L'escalade englobe désormais deux des artères maritimes les plus critiques au monde. Le détroit d'Ormuz, un point de passage de 21 milles de large à son point le plus étroit, gère environ 20 % de la consommation mondiale de pétrole. La contre-menace de l'Iran vise le détroit de Bab el-Mandeb, un passage de 16 milles de large au large des côtes du Yémen, de Djibouti et de l'Érythrée, qui est une route cruciale pour les expéditions de pétrole et de gaz naturel du Golfe vers l'Europe via le canal de Suez. Une perturbation simultanée des deux détroits représenterait un choc sans précédent pour le système énergétique mondial.
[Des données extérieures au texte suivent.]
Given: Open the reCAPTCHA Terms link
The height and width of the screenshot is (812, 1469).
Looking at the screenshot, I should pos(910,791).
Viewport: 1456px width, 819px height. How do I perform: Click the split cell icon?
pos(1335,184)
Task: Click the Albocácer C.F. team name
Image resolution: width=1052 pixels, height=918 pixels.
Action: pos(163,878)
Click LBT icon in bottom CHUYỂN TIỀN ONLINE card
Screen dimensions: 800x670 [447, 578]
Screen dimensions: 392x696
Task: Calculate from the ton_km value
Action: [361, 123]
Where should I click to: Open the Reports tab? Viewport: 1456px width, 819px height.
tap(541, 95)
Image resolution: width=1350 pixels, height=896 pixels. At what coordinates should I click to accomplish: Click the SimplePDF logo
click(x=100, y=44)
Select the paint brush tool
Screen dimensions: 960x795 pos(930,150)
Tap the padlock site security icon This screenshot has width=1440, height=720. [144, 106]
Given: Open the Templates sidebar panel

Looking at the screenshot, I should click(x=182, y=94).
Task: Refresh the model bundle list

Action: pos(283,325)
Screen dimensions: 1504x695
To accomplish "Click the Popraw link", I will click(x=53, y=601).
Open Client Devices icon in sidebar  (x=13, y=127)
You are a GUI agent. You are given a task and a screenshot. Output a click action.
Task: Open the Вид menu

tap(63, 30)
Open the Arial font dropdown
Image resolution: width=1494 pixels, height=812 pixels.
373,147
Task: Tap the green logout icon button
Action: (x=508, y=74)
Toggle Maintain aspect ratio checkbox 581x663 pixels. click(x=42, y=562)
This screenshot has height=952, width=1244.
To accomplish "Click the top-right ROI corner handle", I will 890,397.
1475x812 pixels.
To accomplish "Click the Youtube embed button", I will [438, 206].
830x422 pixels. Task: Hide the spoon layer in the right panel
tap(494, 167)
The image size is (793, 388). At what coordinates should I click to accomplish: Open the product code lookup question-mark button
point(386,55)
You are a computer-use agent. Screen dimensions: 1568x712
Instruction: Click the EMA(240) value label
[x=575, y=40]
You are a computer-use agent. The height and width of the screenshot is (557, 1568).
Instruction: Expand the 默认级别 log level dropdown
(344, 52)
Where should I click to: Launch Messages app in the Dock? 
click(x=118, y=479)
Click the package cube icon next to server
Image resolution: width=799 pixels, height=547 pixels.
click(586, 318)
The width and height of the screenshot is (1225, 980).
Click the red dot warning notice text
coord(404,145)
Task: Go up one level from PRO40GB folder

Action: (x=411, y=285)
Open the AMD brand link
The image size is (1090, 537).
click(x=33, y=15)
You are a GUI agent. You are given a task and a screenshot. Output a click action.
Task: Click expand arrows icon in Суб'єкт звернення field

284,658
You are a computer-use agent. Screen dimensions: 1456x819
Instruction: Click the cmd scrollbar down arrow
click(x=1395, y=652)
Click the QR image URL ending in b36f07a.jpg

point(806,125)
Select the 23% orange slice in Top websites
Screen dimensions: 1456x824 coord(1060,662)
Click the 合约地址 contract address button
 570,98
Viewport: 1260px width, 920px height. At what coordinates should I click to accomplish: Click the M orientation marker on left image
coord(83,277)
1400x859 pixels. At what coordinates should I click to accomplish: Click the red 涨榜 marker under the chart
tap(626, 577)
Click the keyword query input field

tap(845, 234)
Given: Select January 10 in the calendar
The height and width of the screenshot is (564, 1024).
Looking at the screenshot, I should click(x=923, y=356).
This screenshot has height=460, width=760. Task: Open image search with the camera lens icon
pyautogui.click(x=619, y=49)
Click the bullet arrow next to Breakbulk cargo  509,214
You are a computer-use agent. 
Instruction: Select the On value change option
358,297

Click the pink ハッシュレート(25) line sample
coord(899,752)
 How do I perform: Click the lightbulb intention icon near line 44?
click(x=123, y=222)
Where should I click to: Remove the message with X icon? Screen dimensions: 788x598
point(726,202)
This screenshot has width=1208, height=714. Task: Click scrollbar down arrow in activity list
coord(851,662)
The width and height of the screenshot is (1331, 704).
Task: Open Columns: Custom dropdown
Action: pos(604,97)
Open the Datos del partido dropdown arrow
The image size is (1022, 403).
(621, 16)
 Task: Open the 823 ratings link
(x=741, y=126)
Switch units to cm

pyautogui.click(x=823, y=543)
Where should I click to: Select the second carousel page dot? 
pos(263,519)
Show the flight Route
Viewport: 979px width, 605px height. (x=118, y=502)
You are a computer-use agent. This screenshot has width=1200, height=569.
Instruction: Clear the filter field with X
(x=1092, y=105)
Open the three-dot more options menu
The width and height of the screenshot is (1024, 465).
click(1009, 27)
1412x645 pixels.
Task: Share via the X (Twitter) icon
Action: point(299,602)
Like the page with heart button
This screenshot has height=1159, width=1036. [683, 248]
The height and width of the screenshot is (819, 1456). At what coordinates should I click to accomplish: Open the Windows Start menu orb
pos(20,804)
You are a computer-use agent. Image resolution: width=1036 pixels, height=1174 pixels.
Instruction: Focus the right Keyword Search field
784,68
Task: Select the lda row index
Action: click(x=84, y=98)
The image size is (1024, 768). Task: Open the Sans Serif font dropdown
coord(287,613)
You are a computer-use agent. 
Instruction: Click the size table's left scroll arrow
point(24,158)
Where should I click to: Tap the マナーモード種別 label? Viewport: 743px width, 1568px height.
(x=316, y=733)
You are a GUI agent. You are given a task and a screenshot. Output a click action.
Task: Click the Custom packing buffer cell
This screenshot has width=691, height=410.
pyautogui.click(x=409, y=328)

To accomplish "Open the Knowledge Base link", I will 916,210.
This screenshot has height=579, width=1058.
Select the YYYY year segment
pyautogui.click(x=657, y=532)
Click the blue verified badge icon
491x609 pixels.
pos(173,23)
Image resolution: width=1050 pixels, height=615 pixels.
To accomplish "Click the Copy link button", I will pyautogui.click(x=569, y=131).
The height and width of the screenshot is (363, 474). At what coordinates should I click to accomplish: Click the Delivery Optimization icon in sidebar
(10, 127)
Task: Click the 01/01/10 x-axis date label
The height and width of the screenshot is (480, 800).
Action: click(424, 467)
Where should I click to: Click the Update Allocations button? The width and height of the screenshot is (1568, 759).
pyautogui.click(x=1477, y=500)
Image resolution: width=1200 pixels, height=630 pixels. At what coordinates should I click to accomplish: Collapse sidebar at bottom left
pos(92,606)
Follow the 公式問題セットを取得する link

Le président Trump a reconnu la possibilité de prix de l'énergie durablement élevés jusqu'aux élections de mi-mandat de novembre, une rare admission des risques politiques intérieurs de la guerre. En réponse, le président du parlement iranien, Mohammad Baqer Qalibaf, a publié une carte des prix de l'essence dans la région de Washington sur les réseaux sociaux avec la légende : "Profitez des chiffres actuels à la pompe. Avec le soi-disant 'blocus', vous serez bientôt nostalgiques de l'essence à 4-5 $.". L'échec des pourparlers, qui constituaient les discussions directes au plus haut niveau entre les deux nations depuis 1979, replonge la région et l'économie mondiale dans un état de grande incertitude.
Cet article est à titre informatif uniquement et ne constitue pas un conseil en investissement.